Task to complete: Look below for the line with "The image size", then give it again exactly, along with every line that comes after it, the final line included.

Provided records:

====================

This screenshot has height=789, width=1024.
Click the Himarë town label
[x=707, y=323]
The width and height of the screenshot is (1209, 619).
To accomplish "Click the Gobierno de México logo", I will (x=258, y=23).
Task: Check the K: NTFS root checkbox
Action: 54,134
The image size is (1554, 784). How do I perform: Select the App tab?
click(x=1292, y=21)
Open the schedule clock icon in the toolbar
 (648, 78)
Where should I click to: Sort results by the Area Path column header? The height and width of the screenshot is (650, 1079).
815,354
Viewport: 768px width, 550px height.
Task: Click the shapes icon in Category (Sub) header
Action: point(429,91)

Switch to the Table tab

====================

Task response:
The image size is (1554, 784). How do I perform: Select the App tab?
click(x=1292, y=21)
Open the schedule clock icon in the toolbar
 (648, 78)
Where should I click to: Sort results by the Area Path column header? The height and width of the screenshot is (650, 1079).
815,354
Viewport: 768px width, 550px height.
Task: Click the shapes icon in Category (Sub) header
Action: point(429,91)

Switch to the Table tab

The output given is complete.